According to CRA, If we don’t elect enough women,there’s a gender penalty.

Recently I attended a gender forum organized by Heinrich Boll Foundation and Commission on Revenue allocation (CRA) on “Determining gender equity in fiscal devolution”

CRA is the body  charged with the mandate making recommendations concerning the basis for the equitable sharing of revenue raised by the national government. The distribution is both vertical( between national gvt and county government) and horizontal( between the various counties).

At the end of the day and after all the recommendations by CRA, Elected officials will be charged with the duty of legislating  and  prioritizing the specific allocation of  various monies allocated, be it in the counties or the national government. For any legislative body to meet and start discussing these allocations, it has to be constitutional.

The current constitution stipulates that not more than 2/3 of elected or nominated members of a public body should be of the same gender [Article 81(b)]. In our current set-up where both women and men elect men, we have only 9.8% women representation in politics. If the provisions of the constitution were to apply to our current situation,Parliament and the various county assemblies would be unconstitutional, and wouldn’t be able to meet and legislate on anything, leave alone monetary issues.

The constitution failed in giving the specifics on how the so called  “1/3 gender rule” was to be arrived at. The bill of amending the constitution to give effect to this article is still mired in parliamentary debates, and it’s debatable whether the bill will actually become law before vision 2030…

This exposes the country to the risk of having a constitutional crisis after the upcoming general elections, As it’s most probable that we’ll vote the same way we usually do thus ending up with fewer women than stipulated in the constitution.
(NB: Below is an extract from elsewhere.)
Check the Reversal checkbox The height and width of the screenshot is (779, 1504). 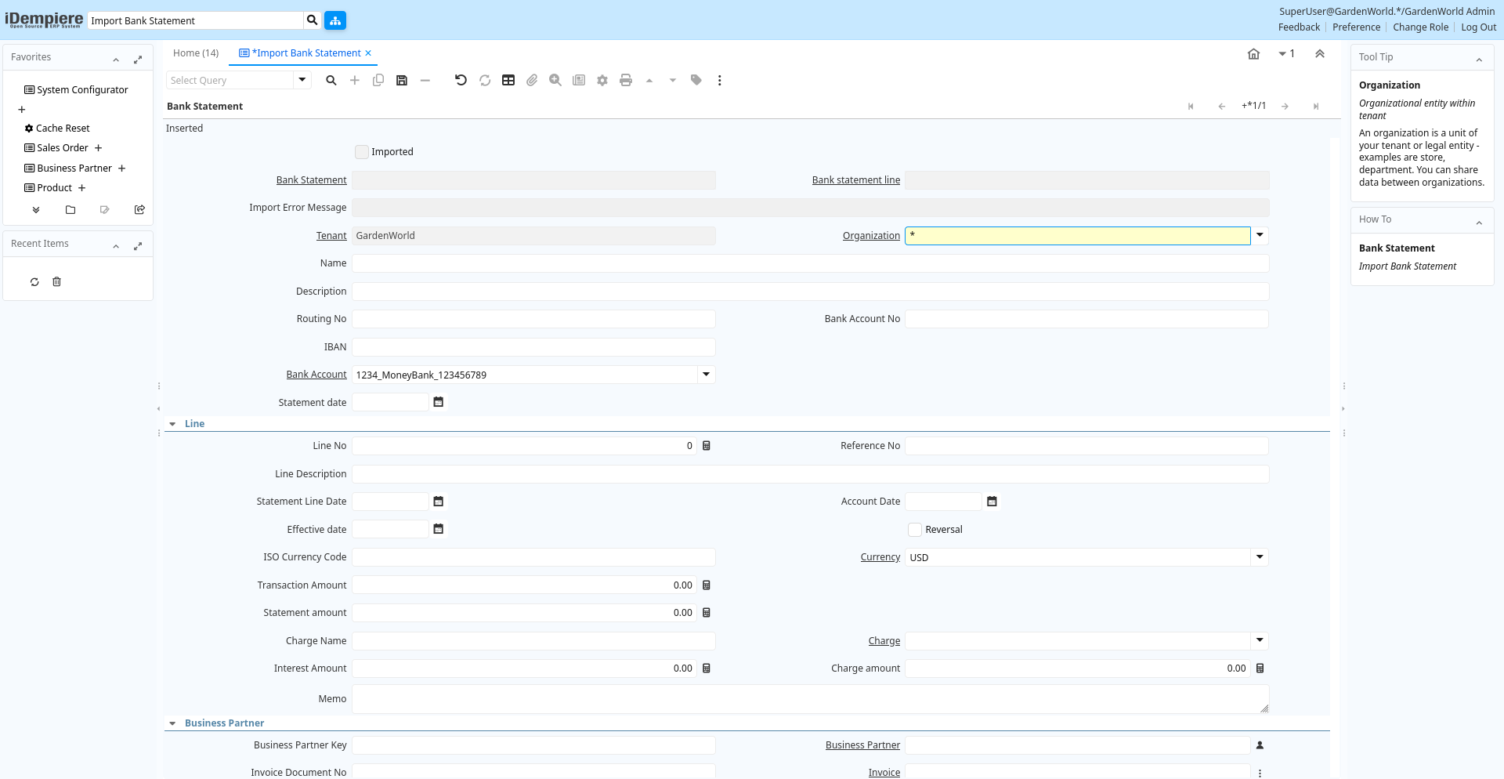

To solve this constitutional  problem, the affected elective bodies (whether counties or Parliament) will have to nominate the requisite number of women before the start of any business. This is where the financial implications set in

Take a hypothetical scenario of  two counties (county A and county B), and a county is supposed to have 30 members.
County A ends up with 20 members being men and 10 being women, it’s home and dry.
County B, however,  happens to end up with all 30 members being men. Before it can meet and transact any business, it’ll need to nominate enough women to be constitutional. This county will end up having about 15 nominated women instead of the usual 10.
This is because if only 10 women are nominated, the whole  assembly will have 40 members and 10/40 is not equal to 1/3.

The extra members of county B compared to county A is what the CRA refers to as “the gender penalty”. This is because county B will end up saddled with an extra wage bill since nominated member will enjoy same emoluments as elected members.

This extra wage bill could’ve gone to other development projects and probably help more vulnerable members of the society.

The jury is still out there on who’ll will foot the bill ie  whether it’s the national government or the county government. What is clear however is that ultimately it’ll be the tax payer who’ll foot the bill.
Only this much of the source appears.